Isolated Angiitis of the Central Nervous System: A case Report

J Korean Neurol Assoc > Volume 7(2); 1989 > Article

Journal of the Korean Neurological Association 1989;7(2): 363-372.

중추 신경계 국한성 맥관염 1례

박영관, 김승민, 선우일남

연세대학교 신경과.

Isolated Angiitis of the Central Nervous System: A case Report

Young Kwan Park, M.D., Seung Min Kim, M.D., Il Nam Sunwoo, M.D.

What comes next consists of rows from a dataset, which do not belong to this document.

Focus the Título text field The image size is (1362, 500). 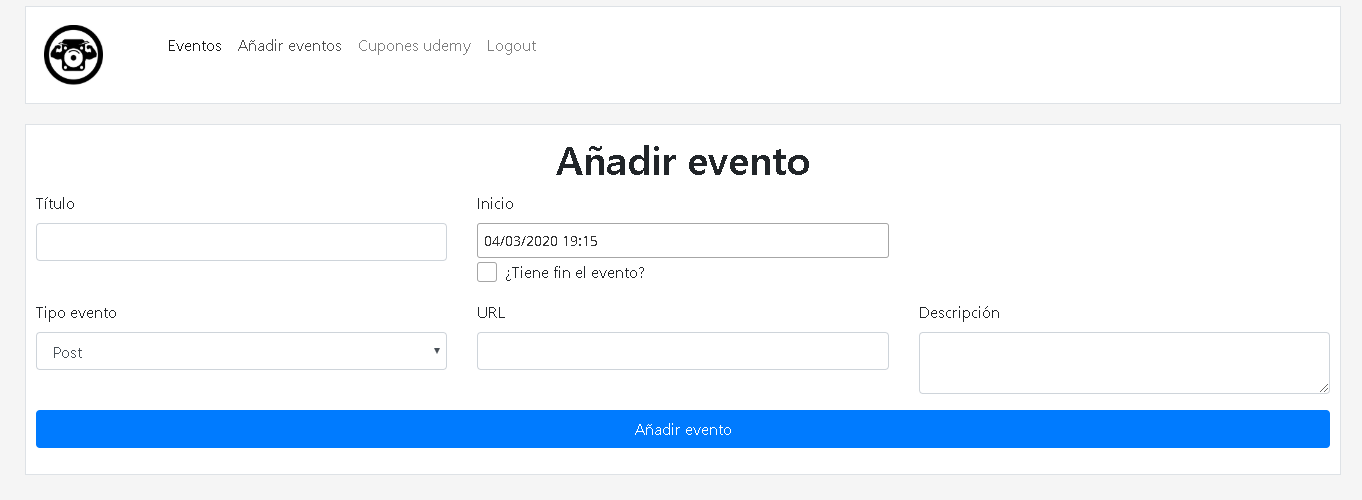click(241, 242)
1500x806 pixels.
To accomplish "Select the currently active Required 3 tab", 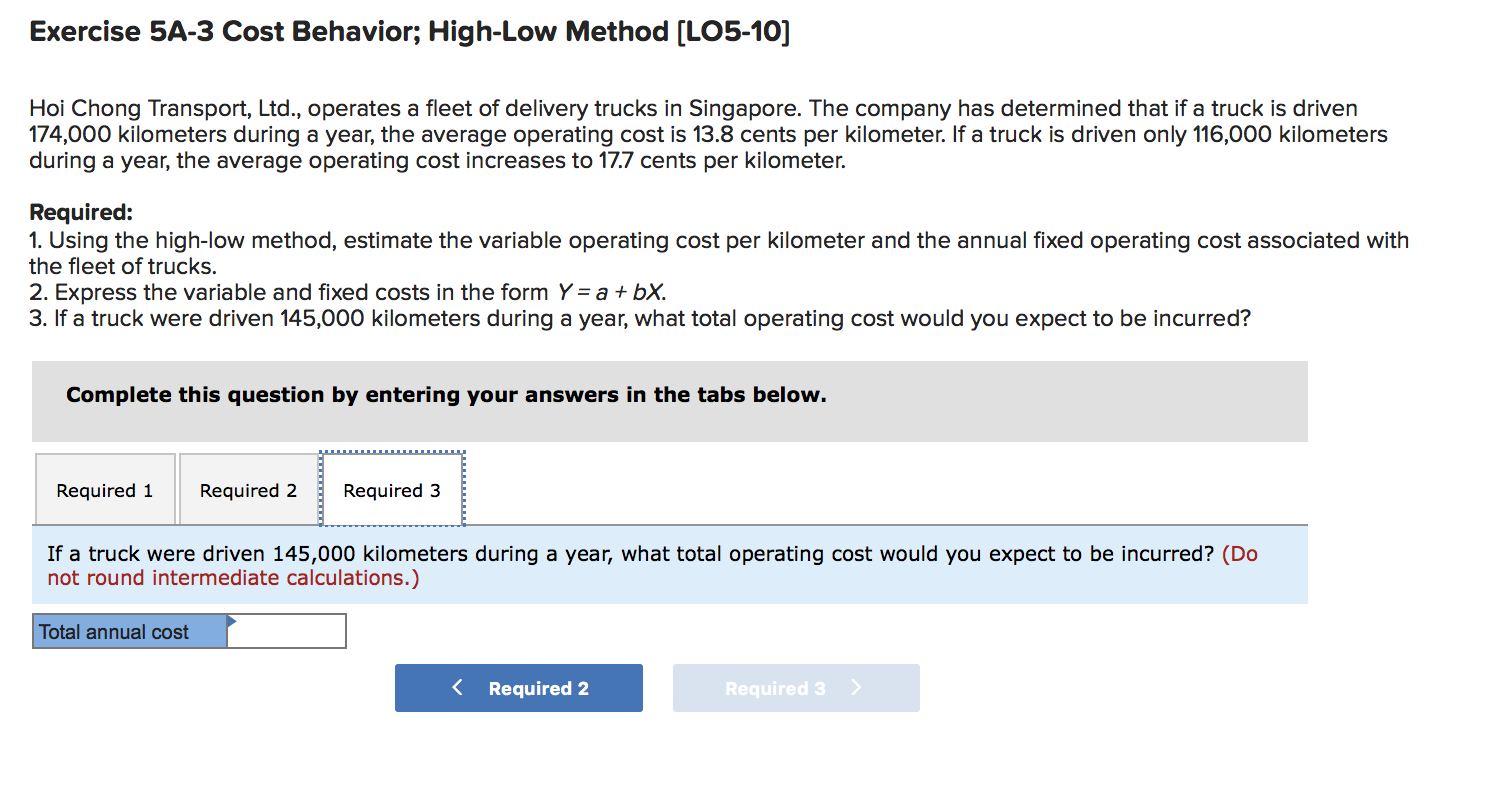I will pos(391,490).
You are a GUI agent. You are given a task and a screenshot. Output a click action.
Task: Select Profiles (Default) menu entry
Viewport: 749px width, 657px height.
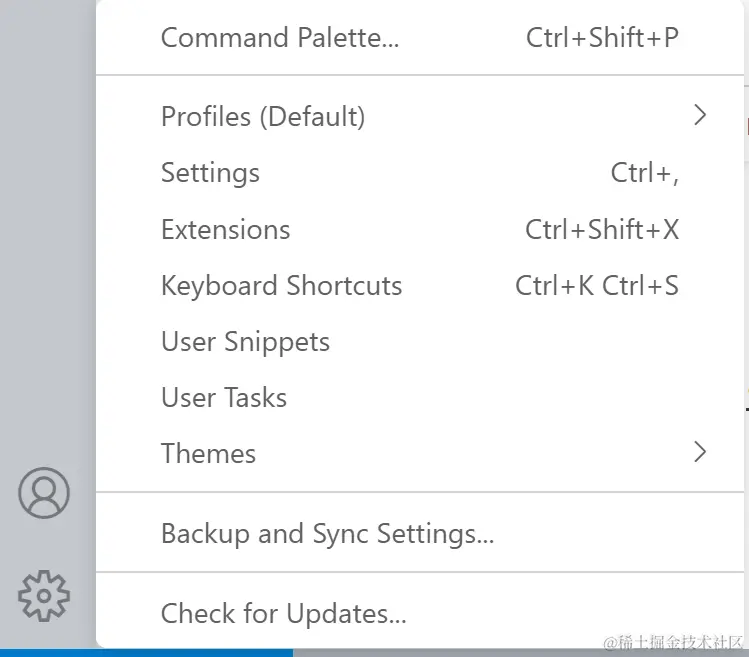point(263,117)
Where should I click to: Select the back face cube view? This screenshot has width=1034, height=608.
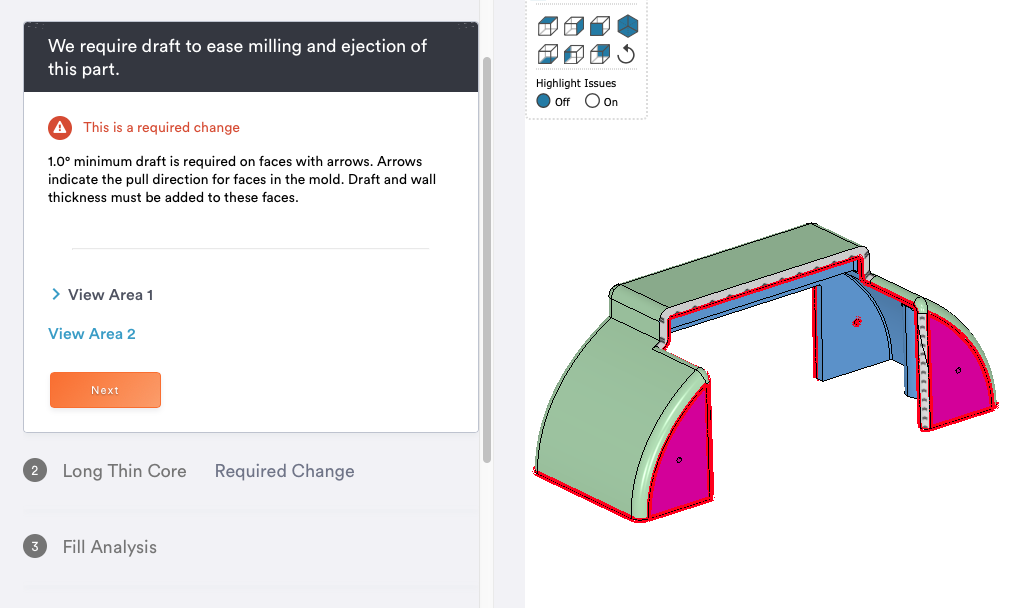[600, 53]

Department of Neurology, Yonsei University College of Medicine

Abstract

Isolated angiitis of the central nervous system is characterized by necrotizing vascular inflammation confined to the brain or spinal cord. The present report described a 22 year old female patient who experienced abruptly developing headache, dysarthria, swallowing difficulty, quadriparesis, and mental changes. The laboratory test of her blood, urine, and cerebrospinal fluid are all within normal range. Bliateral multiple small areas of low density were noted in the deep brain, cerebellun, and brainstem on brain C-T scan. There is no specific abnormal finding on the cerebral angiogram. The steroid treatment, 3 days of the 'pulse theraphy' followed by oral administration of prednisolone, dramatically ameliorated almost all symptoms and signs at first, but her symptoms were relapsed during tapering of oral prednisolone soon after. The second trial of the steroid treatment was not effective but there was a good response to the combined treatment of cyclophosphamide (Cytoxan) and prednisolone. The repeated brainstem auditary evoked potentials (BAEP) and somatosensory evoked potentials (SSEP) were helpful to determine the clinical course, as well as fluctuating abnormalities on brain CT scans.